* **Text provided**:
Very little is known of the officers or the government of Reading itself before 1748, but very likely it was administered like any of the other townships.
There was a lot of activity in the little stone jail in Reading in the early 1750s. By 1770, it was found necessary to enlarge the stone jail at the Northeast corner of Fifth and Washington Streets. With a front of thirty-one feet on Fifth Street it now had a depth of seventy-two feet on Washington Street. The jail lot, 230 feet by 61 feet, 4 inches, included a prison yard enclosed by a stone wall 20 feet high. The sheriff, George Nagle, and his family occupied both rooms at the eastern end of the building and the sheriff's offices, two adjoining rooms, were located on the first floor at the western end of the building. Four rooms for prisoners occupied the second floor over the sheriff's offices. The cellar housed the bake oven and two dungeons, reminiscent of European justice.
Old Jail at Northeast Corner of 5th and Washington Streets
There were 16 hangings in Berks County before Governor John K. Tener signed the Hess Electrocution bill into law on June 19, 1913, making the electric chair the standard method of execution in Pennsylvania.
The crimes for hanging ranged from burglary to murder and dating back to 1764. Several of these executions were picnic affairs and were witnessed by thousands on the "Commons" at the head of Penn street, now City Park.
Sept. 27, 1764: Thomas Fowler, convicted of burglary.
Dec. 19, 1767: Catharine Kreps, convicted of killing her illegitimate child.

* **Assigned task 1**:
Repeat everything in the Reading jail passage from "Very little is" down to "the other townships.", word for word.
* **Assigned task 2**:
Carry on the Reading jail passage from the point where it stops.
Nothing in the material that follows is needed here.

* **Information shown**:

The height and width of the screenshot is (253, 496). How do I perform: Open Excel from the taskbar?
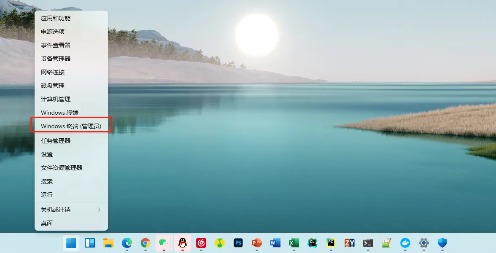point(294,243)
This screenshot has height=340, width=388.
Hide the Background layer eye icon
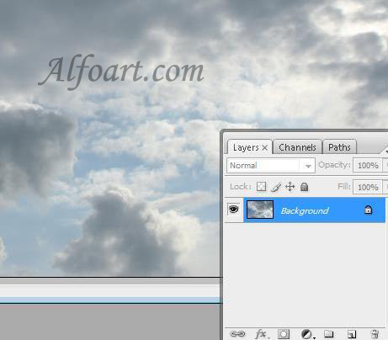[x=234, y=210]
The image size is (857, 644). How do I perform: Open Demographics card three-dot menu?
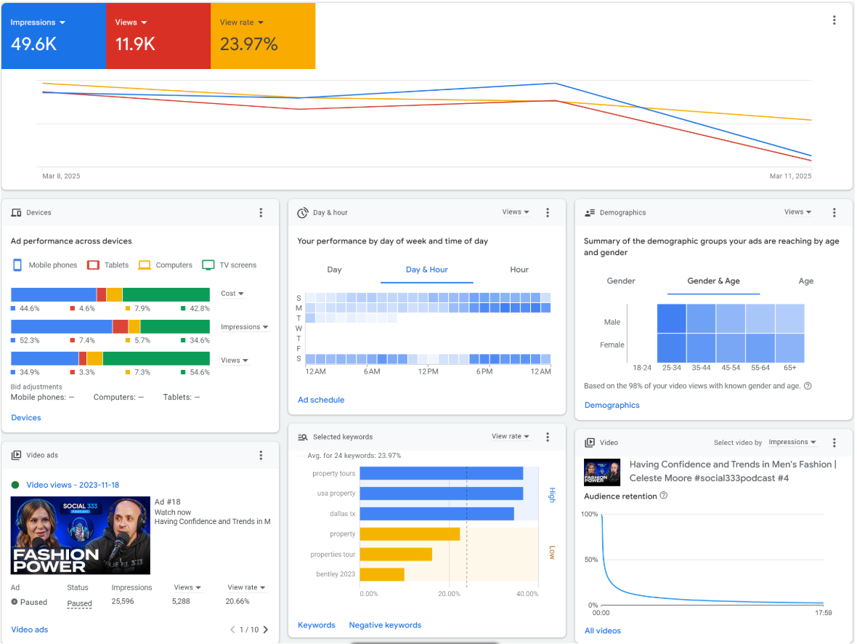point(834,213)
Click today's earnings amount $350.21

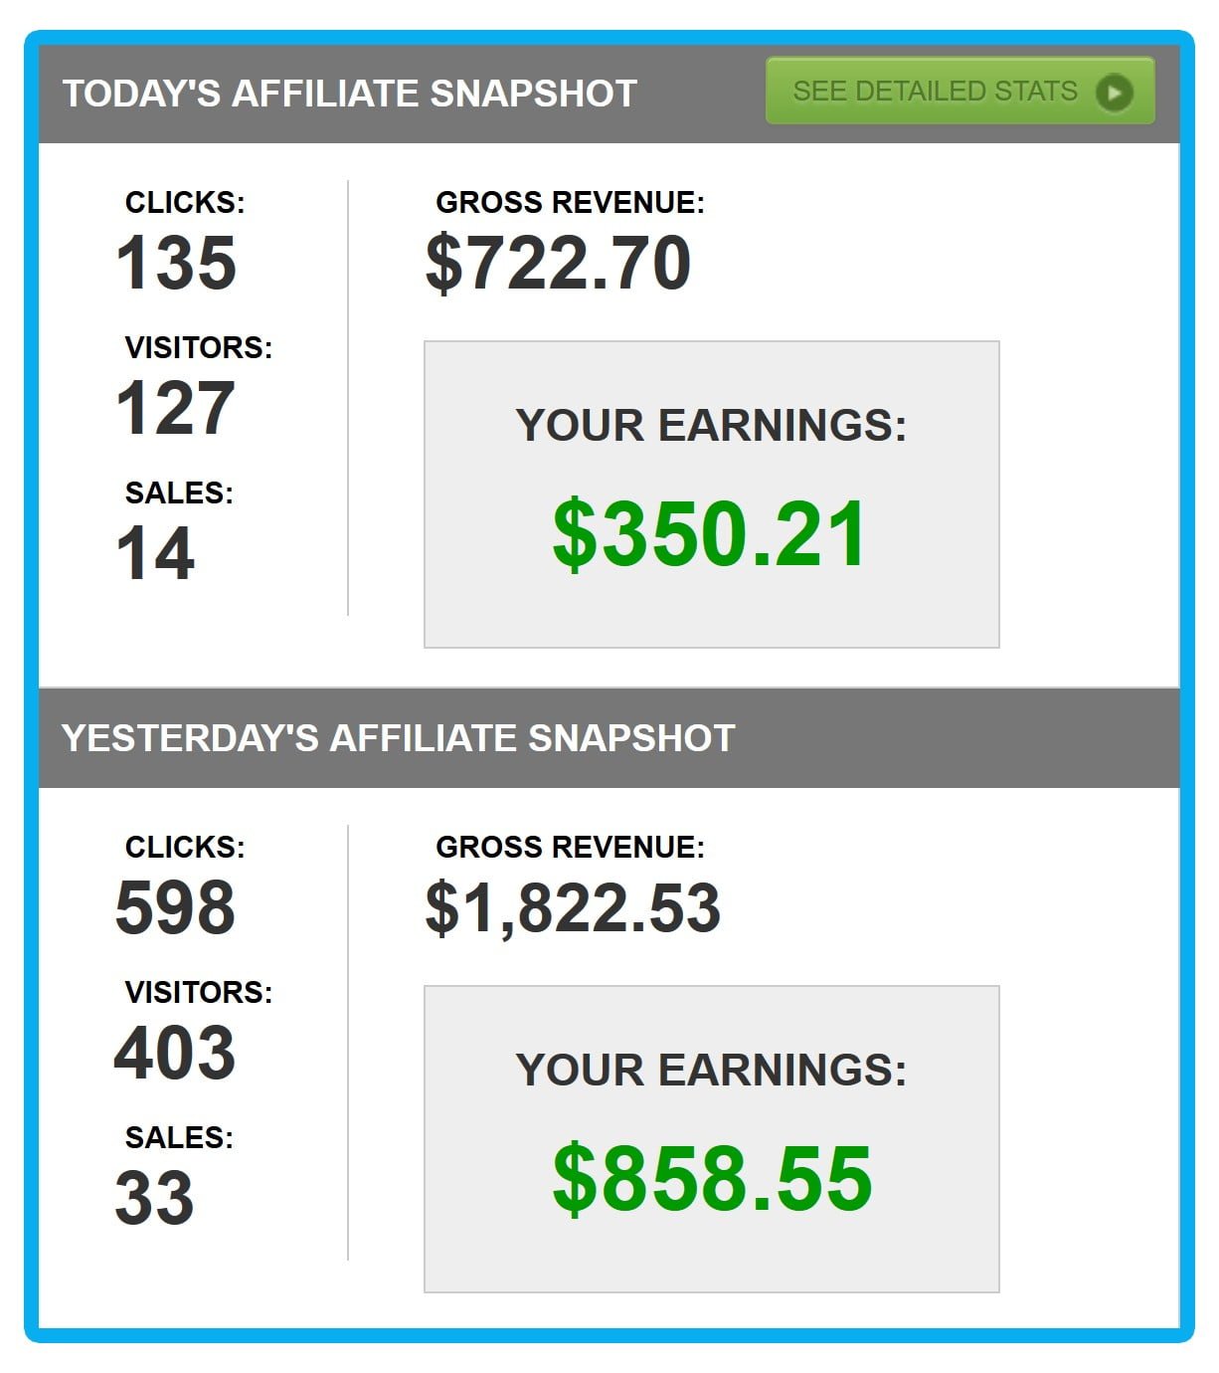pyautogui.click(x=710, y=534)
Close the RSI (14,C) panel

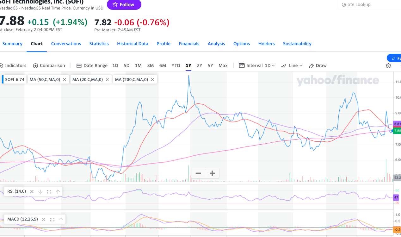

* **Result 1**:
Very little is known of the officers or the government of Reading itself before 1748, but very likely it was administered like any of the other townships.

* **Result 2**:
July 7, 1770: Thomas Proctor, convicted of burglary.
Revolutionary War: Revolution - British soldier, murder.
August 1792: Samuel Reeves (Peeves), Negro, convicted of rape. A farm hand in Exeter Township, he allegedly committed the crime near Aulenbach's Cemetery.
Jan. 6, 1798: Benjamin Bailey, convicted of murdering a peddler. More than 6,000 people witnessed his hanging on Penn Street.
1784: Welsh, theft. Picnic crowds witnessed the hanging. The Times did not say if Welsh was the name or nationality.
June 10, 1809: Susanna Cox, convicted of killing her illegitimate child. Her story gained sympathy and was told in German and English language newspapers.
Jan. 30, 1813: John Schildt, 28, convicted of killing his parents in Alsace Township on Aug. 12, 1811. Several thousand persons gathered for the hanging on Penn Street.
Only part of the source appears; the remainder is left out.